SAB would make sense, but i just check again and it was SAP… guess I may have to go back in and ask and let everyone know.


----------



## WDHLT15 (Aug 15, 2011)

Sap grade is a clear grade of pine lumber, at least here in the Southern US. Also used to describe clear, export grade pine lumber.

http://www.putnamlumber.com/SYP_Rough_Sap.html


----------



## bigblockyeti (Sep 9, 2013)

That's the way it is here in Ohio too.


----------



## josephf (Aug 29, 2012)

well i do not know everything about wood but my wood dealer has both those grades also .I have used both .the regular maple is common and that is about what i pay also[what op stated] .It is a beautiful wood ,easy to work with .
Hard maple on the other hand is HARD .Harder to cut ,nail and screw then oak .


----------



## Tony_S (Dec 16, 2009)

I've bought tens of thousands of bdft of hardwood lumber and never heard the term before?...did some digging.
Apparently it's not an 'actual' grading term, or at least a pretty lax grading term.

First link it's near the bottom under color sorting.

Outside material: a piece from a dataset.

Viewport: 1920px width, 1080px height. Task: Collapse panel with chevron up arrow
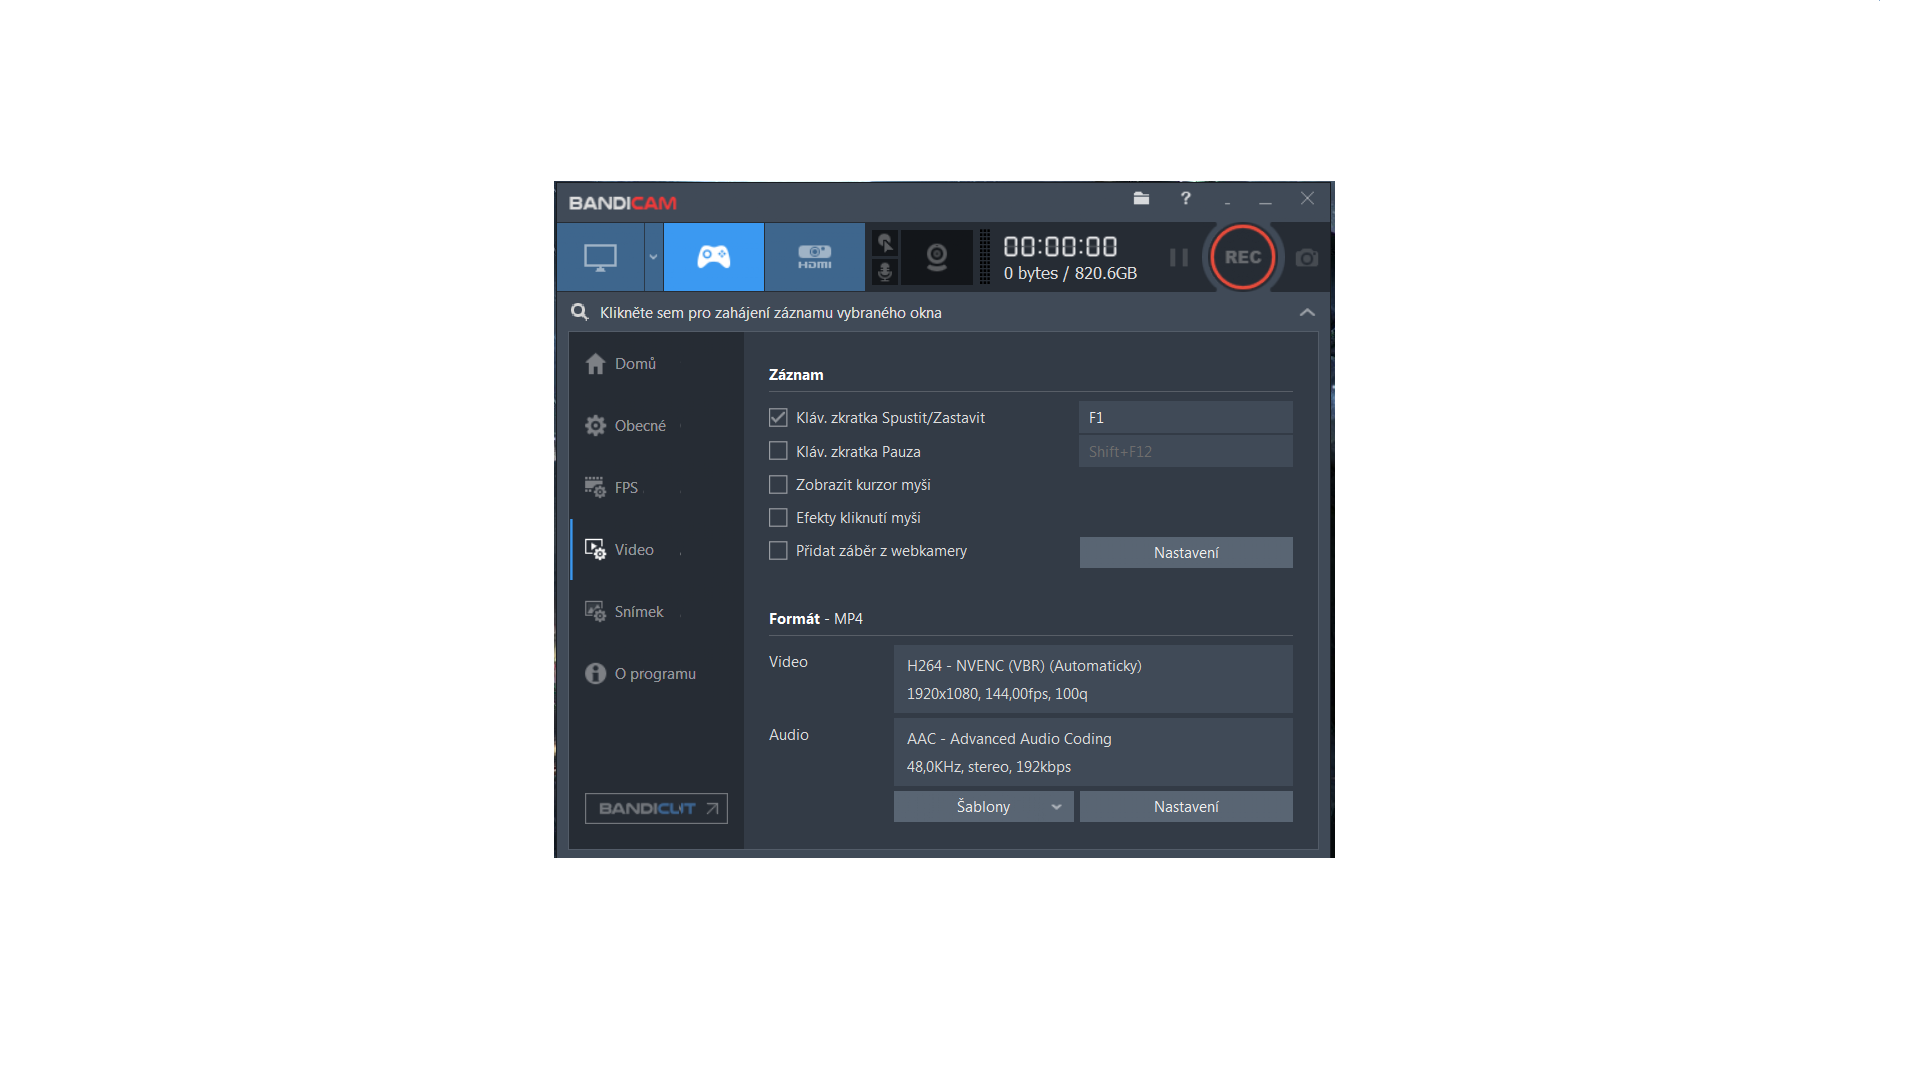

http://www.midwesthardwood.com/mh/hardwood-lumber/nhla-hardwood-lumber-grades

http://www.americanhardwood.org/products-grades/grading/colour-sorting/

http://www.woodworkingnetwork.com/wood/lumber-data-trends/Lumber-Terms-NHLA-Are-Challenged.html#sthash.AqRrlUyS.dpbs

It sounds like a pretty low grade. I guess it depends on what your looking for.


----------



## Chrisj8221 (Aug 23, 2014)

very helpful. i was not sure as they had some examples of the the higher costs maple, but had none on the floor of the more reasonable stuff. I just need it to build a replacement top for a bench in a mudroom to match maple cabinets - one of these "hidden" jobs that I am going to stain with a dark color so looking at ways to save some $

thanks all


----------